There are a lot of misconceptions about RICO. The most common one is that the law requires a conspiracy, which I addressed in the last entry. The second biggest misunderstanding, and one that is quite forgivable given how the law is worded, is that the plaintiff must prove multiple injuries. A little review will help explore this. RICO requires a plaintiff, a defendant and that the defendant commit a “pattern of racketeering activity.” So one injury caused by a single act of racketeering will never be enough to sustain a RICO cause of action. But this is not the same thing as saying the plaintiff must have been harmed by an entire pattern of racketeering. One harm will suffice. So suppose you are an honest business owner and are taken in by a serial con artist. You have one injury, the amount of your loss to the con artist.
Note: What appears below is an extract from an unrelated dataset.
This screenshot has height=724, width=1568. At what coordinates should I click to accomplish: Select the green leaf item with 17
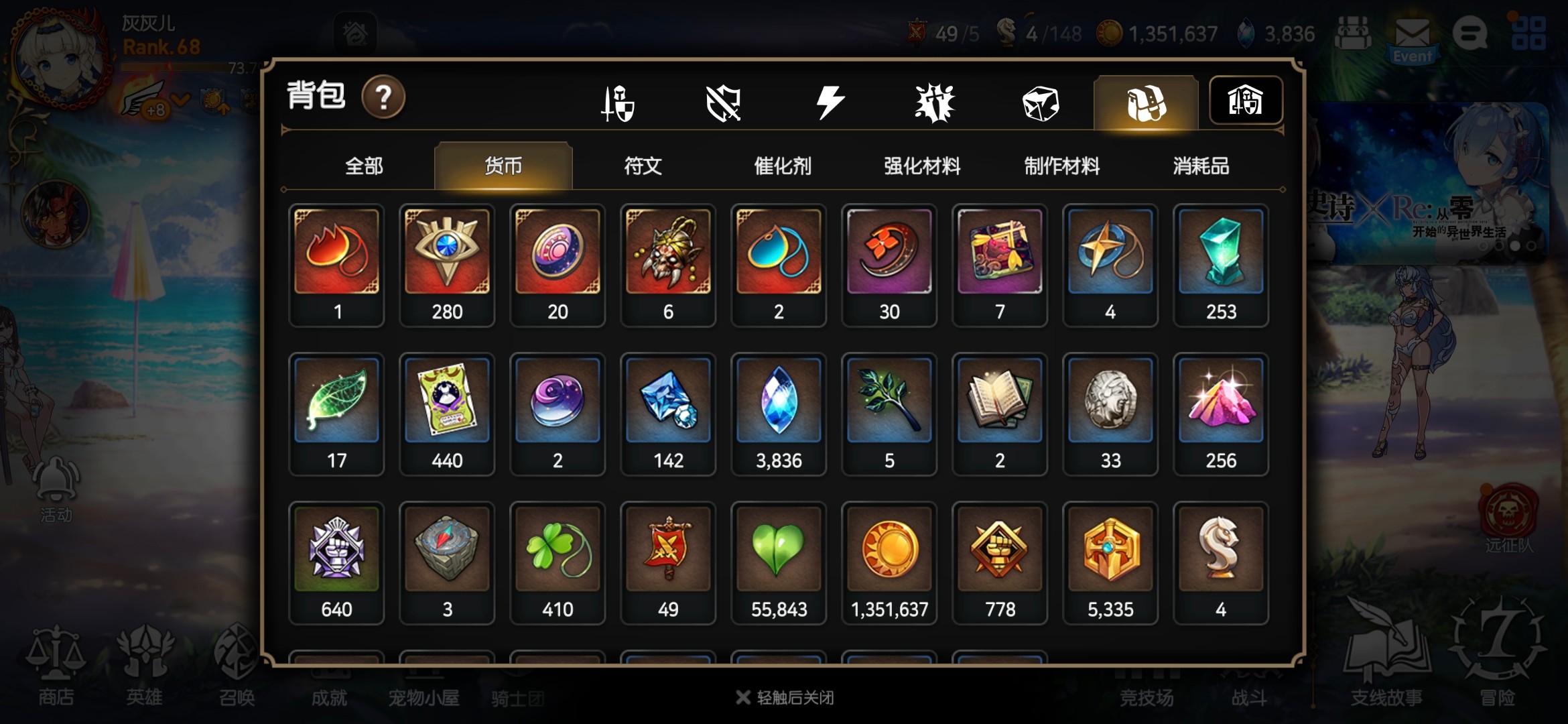tap(336, 414)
That wouldn’t enable you to bring a RICO suit unless you could show the con artist had a history of other frauds against other victims. If so, then you probably could show a pattern of related crimes and be able to say that you are the latest known victim of the Defendant. There is a pattern of frauds (racketeering activity if the mails or wires or used) but you have only suffered once. Your case can proceed.
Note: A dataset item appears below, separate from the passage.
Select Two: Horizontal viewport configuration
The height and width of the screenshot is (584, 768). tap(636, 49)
Defendants will often make the argument that every RICO violation in a pattern must have harmed the plaintiff. No court has accepted this argument, though it has some facial appeal. But as soon as one reads H.J. v. Northwestern, one of the seminal Supreme Court cases, it is clear this is just not correct. There the Court went into considerable detail in interpreting the phrase “pattern of racketeering activity,” used in the statute but inadequately defined as two or more racketeering acts. Is two enough? And over what period of time must these acts take place? The Court decided two alone is not enough. They must show an inherent danger of reoccurring (“open ended”) or have occurred over a long period (‘closed”). I won’t elaborate on those terms here, but will just point out that the Court provided some illustrations. An organized crime ring is a classic “open ended” operation because it has no legitimate reason for being. Crime is its “regular way of doing business.” So one can infer its criminal acts will carry on as long as possible. The Court also noted that a different section of the Organized Crime Control Act, Title IX of which is RICO, defined pattern as “criminal acts that have the same or similar purposes, results, participants, victims or methods of commission…” From this the Court required a loose grouping of vaguely related crimes to state a RICO claim.
But RICO’s civil cause of action, sec. 1964(c), does not require that the pattern be committed against the plaintiff. So a RICO plaintiff needs to allege the defendant has committed a pattern of racketeering (or will do so) and that the plaintiff has suffered at least one injury by it. This should give legitimate RICO plaintiffs more leeway is stating a claim.